** Begin Material for the task **
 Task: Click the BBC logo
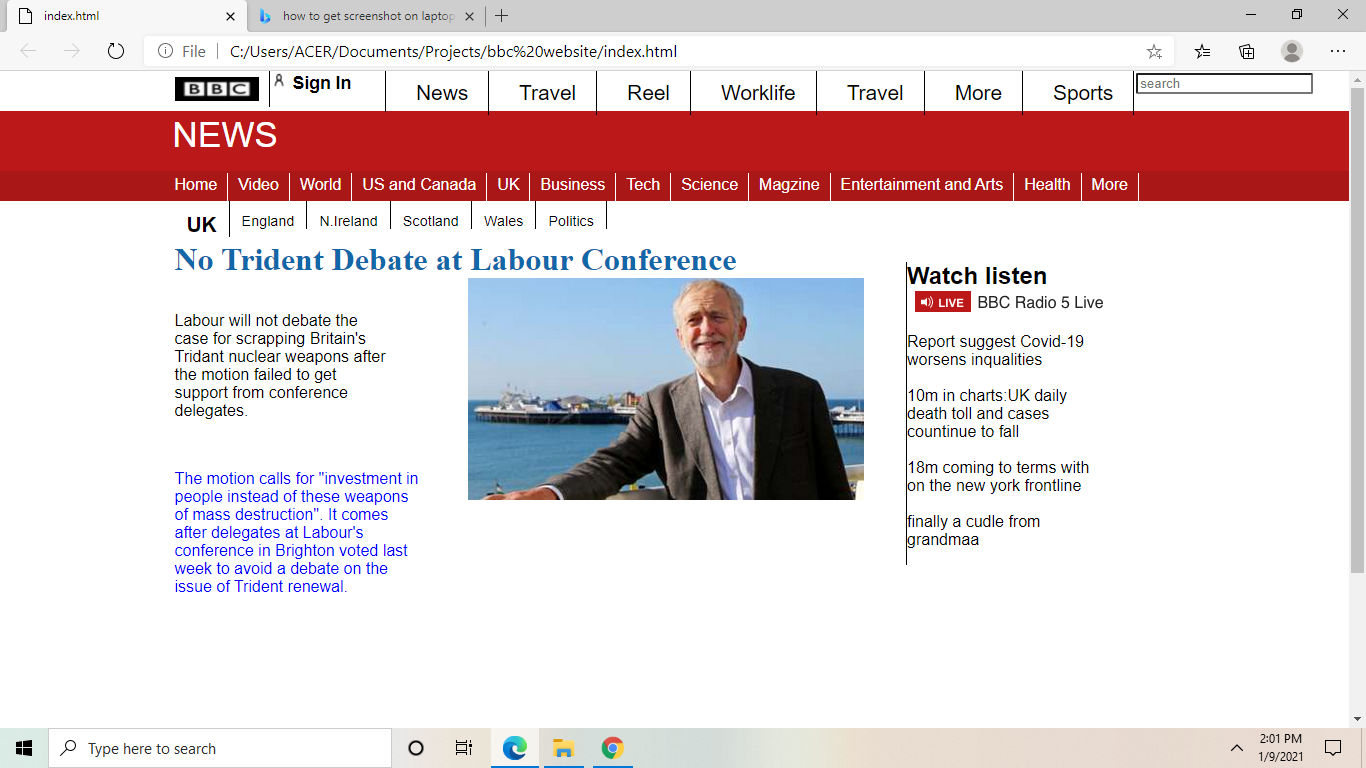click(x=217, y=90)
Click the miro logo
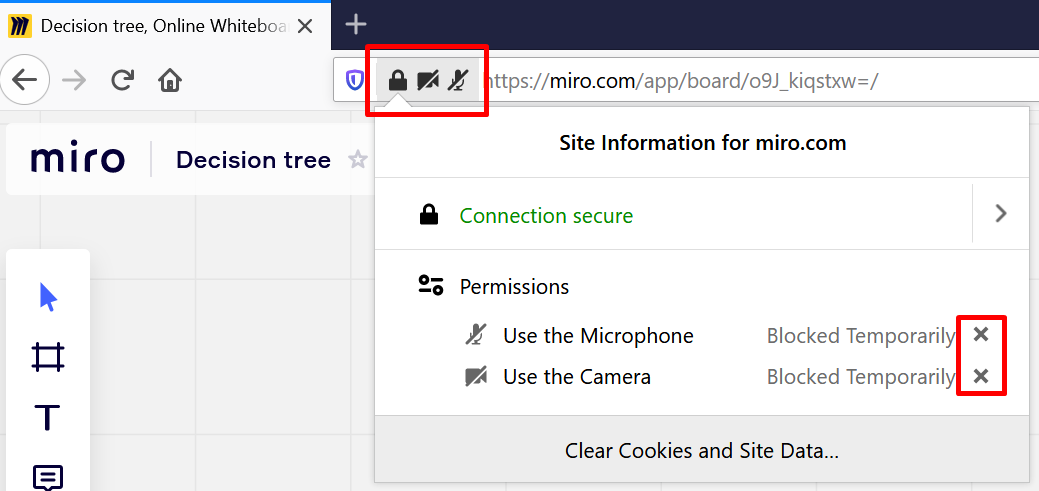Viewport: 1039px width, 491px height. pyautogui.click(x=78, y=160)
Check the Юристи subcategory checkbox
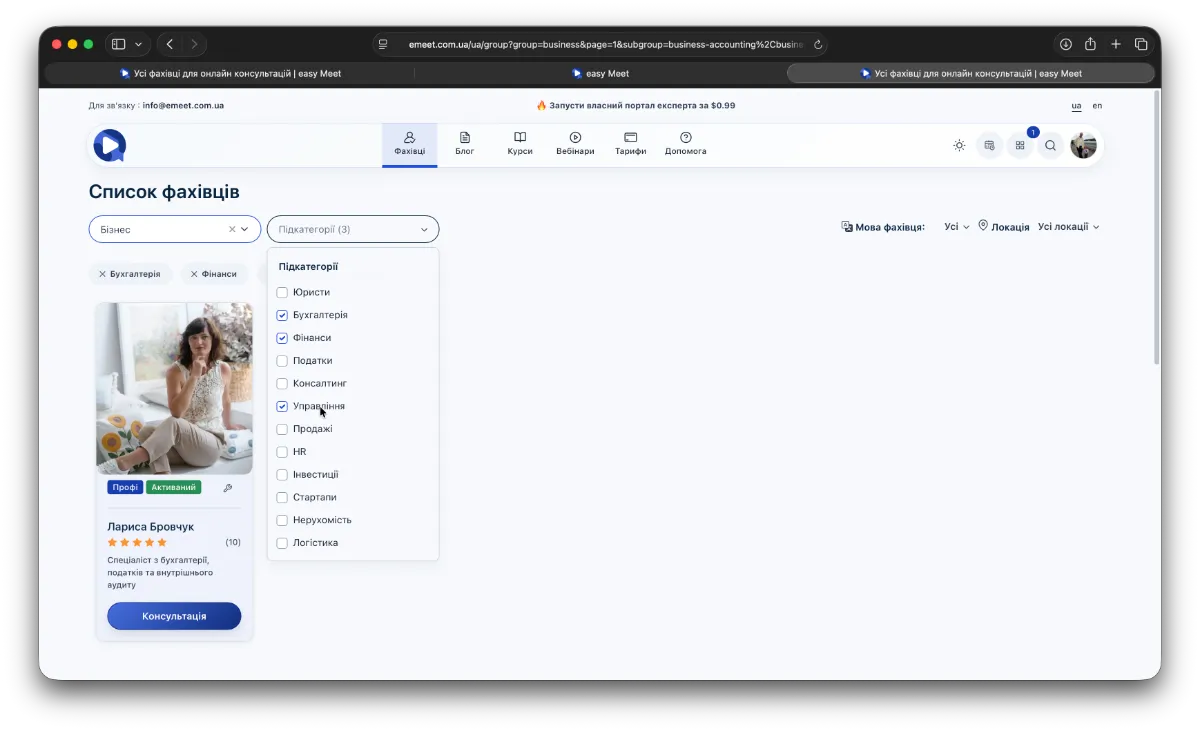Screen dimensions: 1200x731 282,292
** End Material for the task **
Retype these lines exactly as they appear, leaving out the pictures.

 Task: Click the BBC logo
click(x=217, y=90)
Click the miro logo
Viewport: 1039px width, 491px height. pyautogui.click(x=78, y=160)
Check the Юристи subcategory checkbox
Screen dimensions: 1200x731 282,292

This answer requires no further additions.